■ **Working data**
=== Begin Enclosure ===
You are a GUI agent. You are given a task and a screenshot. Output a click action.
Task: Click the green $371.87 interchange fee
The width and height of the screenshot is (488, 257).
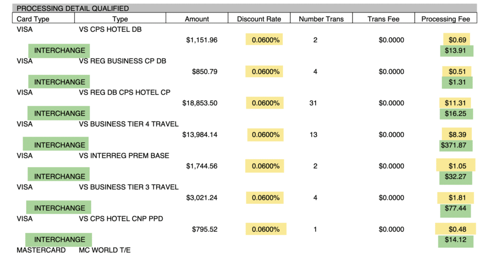point(456,145)
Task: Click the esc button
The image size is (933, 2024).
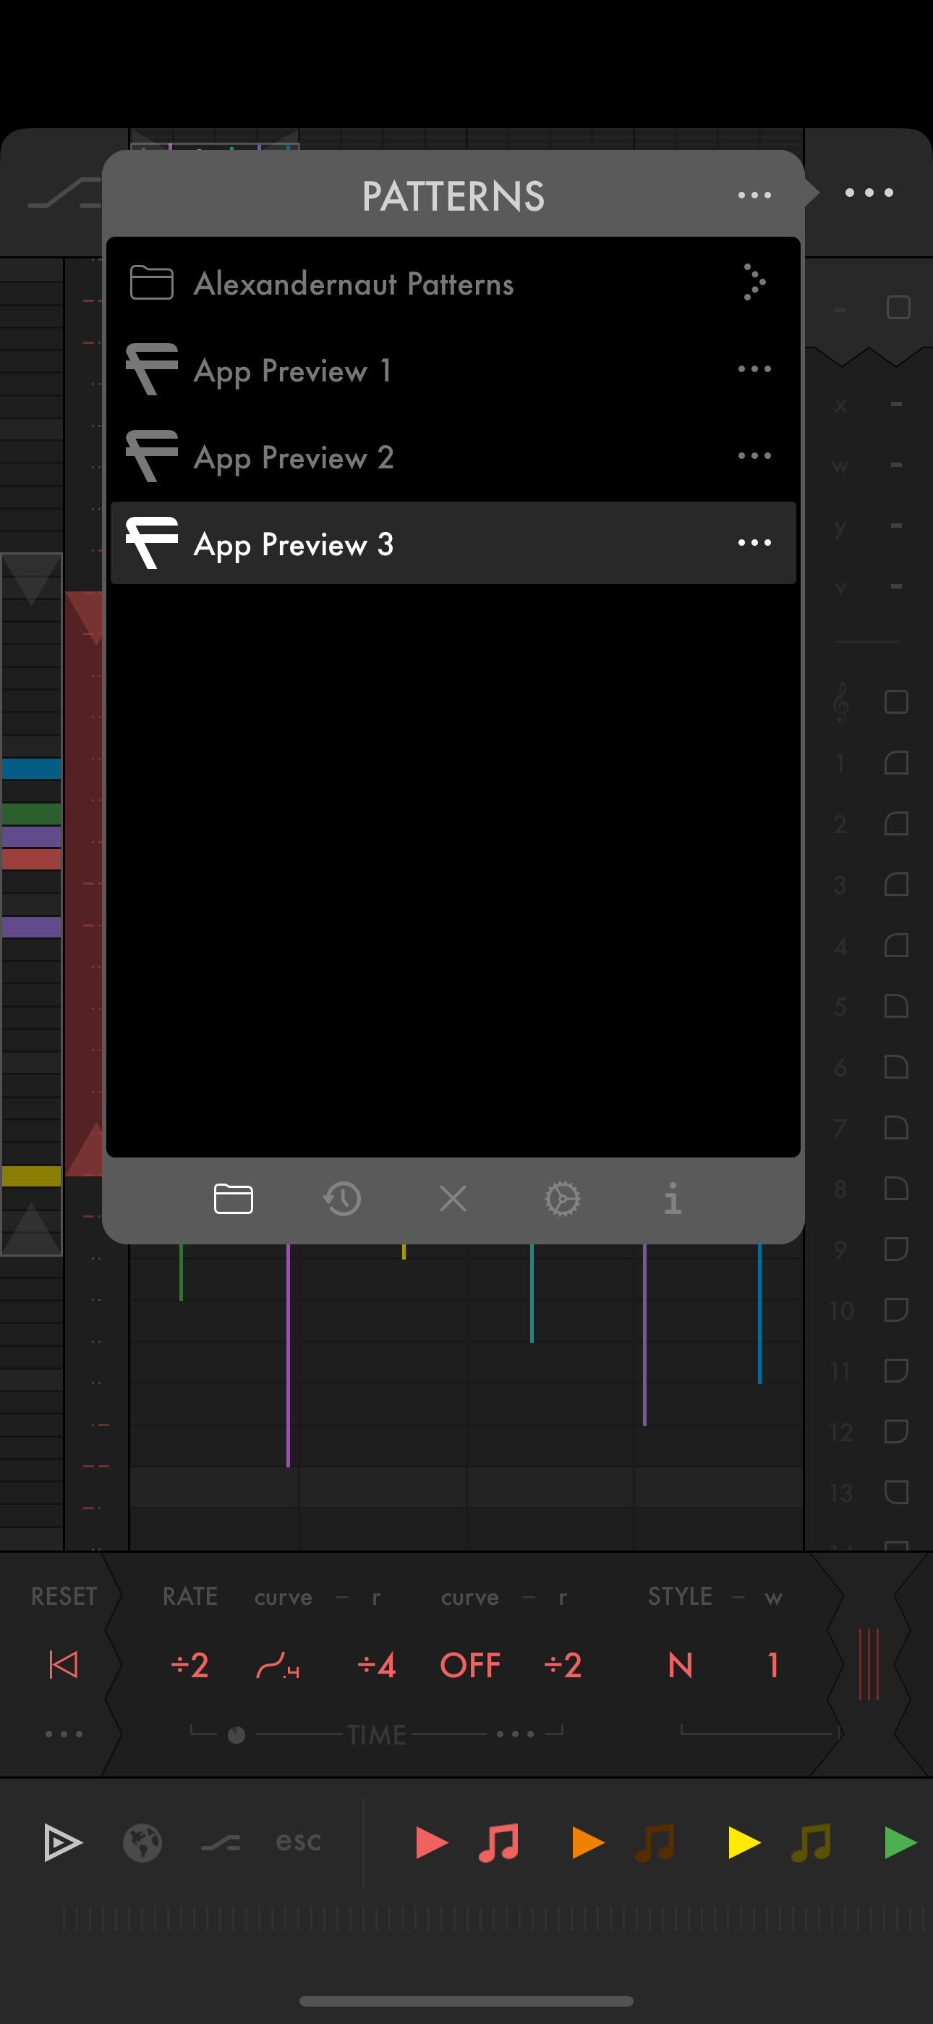Action: (x=298, y=1841)
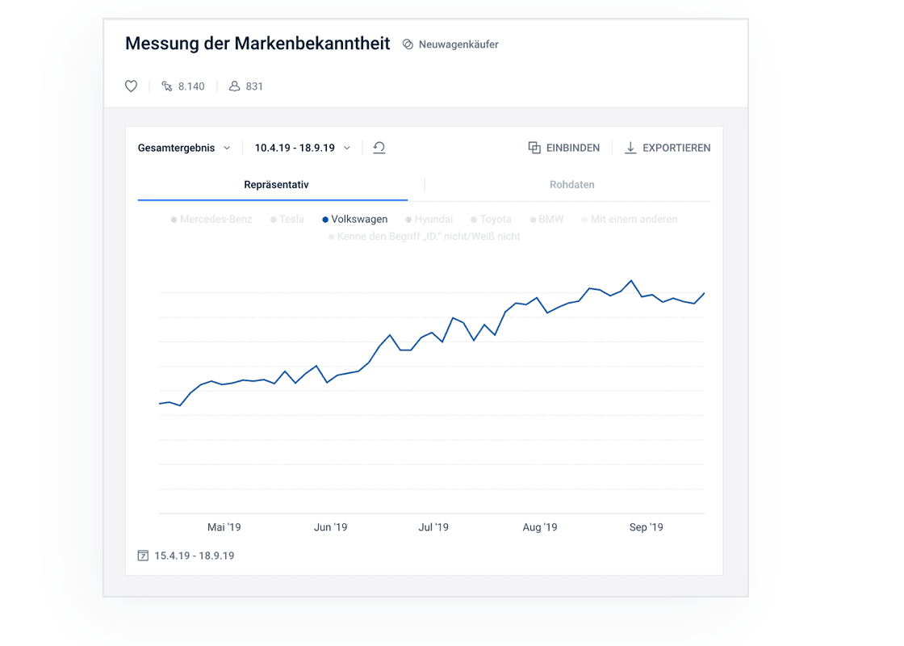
=== End Enclosure ===
■ **What to do**
The response should be the full material, repeated exactly, with images removed.

■ **Problem solution**
You are a GUI agent. You are given a task and a screenshot. Output a click action.
Task: Click the green $371.87 interchange fee
The width and height of the screenshot is (488, 257).
point(456,145)
Task: Click the esc button
The image size is (933, 2024).
Action: (x=298, y=1841)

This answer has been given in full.